浮気相手が二人もいる。両方見知った生徒だ。高野 晶と塚本 八雲…。
よりにもよって、茶道部! 私は事態の異常さに愕然となった。
「拳児君。…どうして浮気なんてするの?」
確かに拳児君は魅力的だ。八雲君も彼に好意を持っている事も知っている。
…高野までが居るのは予想の範囲外だが、やはり私の拳児君だから、彼に好意があったのだろう。

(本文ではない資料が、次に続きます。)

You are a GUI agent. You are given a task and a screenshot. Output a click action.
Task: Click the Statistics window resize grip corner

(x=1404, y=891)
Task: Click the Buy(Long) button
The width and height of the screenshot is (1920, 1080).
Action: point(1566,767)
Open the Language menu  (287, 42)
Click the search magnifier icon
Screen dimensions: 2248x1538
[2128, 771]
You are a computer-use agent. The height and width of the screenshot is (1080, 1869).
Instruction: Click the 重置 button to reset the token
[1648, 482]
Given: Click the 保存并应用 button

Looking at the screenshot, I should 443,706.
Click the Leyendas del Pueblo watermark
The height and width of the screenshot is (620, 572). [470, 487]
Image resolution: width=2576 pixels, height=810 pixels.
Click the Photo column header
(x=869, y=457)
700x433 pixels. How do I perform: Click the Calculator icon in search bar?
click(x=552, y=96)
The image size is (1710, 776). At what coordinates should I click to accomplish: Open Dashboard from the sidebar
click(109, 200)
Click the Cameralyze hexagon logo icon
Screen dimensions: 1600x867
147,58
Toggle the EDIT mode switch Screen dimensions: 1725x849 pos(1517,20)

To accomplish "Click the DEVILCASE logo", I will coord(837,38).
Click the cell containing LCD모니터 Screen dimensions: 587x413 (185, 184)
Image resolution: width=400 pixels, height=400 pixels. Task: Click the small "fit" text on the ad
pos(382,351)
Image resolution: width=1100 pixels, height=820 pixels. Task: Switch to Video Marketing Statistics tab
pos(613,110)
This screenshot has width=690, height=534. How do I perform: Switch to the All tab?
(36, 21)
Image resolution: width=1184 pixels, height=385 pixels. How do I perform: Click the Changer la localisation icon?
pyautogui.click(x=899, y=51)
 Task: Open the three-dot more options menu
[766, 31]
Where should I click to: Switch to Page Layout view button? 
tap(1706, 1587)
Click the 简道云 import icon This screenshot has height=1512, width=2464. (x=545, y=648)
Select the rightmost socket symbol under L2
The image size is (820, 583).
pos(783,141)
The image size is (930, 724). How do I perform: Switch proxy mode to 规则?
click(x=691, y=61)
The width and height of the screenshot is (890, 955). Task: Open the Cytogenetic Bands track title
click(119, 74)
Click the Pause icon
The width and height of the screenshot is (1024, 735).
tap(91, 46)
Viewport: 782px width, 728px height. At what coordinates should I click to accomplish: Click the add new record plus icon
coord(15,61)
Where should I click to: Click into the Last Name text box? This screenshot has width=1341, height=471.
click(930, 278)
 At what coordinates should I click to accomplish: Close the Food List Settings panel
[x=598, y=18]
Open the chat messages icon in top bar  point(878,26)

(私が授業にでなければ、この泥棒猫どもに拳児君を奪われていた?)
忌々しいガキが私を睨み付けている。…追いだせねば!
拳児君にまとわりついている八雲も不愉快だが、盗人猛々しい顔つきの高野が邪魔だった。
彼女は私から逃れ様と扉に回り込もうとしたが、私の方が素早く彼女を捕らえた!
(私の拳児君を惑わす雌犬風情が!)
彼女の顎を掴んで、壁に叩きつける。
力加減なしの一撃で高野は崩れ落ちた。

(播磨さん!)背後の異常事態が何なのかは、播磨さんの視線と高野先輩以外の気配でわかった。帰って来たのだ。
…刑部先生の怒声と「早く逃げて!」と叫ぶ先輩の声。
(逃げる前に播磨さんの拘束を解かなきゃならない)私は周囲に散らばる皿やナイフに目を走らせた。
背後から激突音。振り向くと壁に叩きつけられた先輩が崩れ落ちるさまを見た。
この瞬間、私の手にはベッドの足元に落ちていたカッターナイフを拾っており、返す刀で播磨さんの右足側を拘束するロープを切断できた!…刑部先生の方は先輩に蹴りを放っていて私から目を離していた。
(高野先輩…ごめんなさい!)非常事態ゆえに高野先輩をだしにしたのは利己的そのものだ。私は私の嫌らしさに不快感以上のものを感じたが、今は先に進む方を選んだのだ。
右足側が奇跡の様に切れたに対し、左側はしつこく硬かった。しかしどうにか繊維をたち切ってみせた。
途端、震えがくるほどの殺気が私を貫いた。
…比喩ではなく、私が持っている感応力だ。
しかし、もう負けていられない。私は渾身の気力をふるい、播磨さんの左手の拘束具に刃を突き入れた!
「妹さん!!」突然の声に私は播磨さんを見上げる。
…彼と目があった。

…次の瞬間、私の網膜に白魚の様な指が映り、視界が閉ざされる。これが私が見た最後の視界であった…。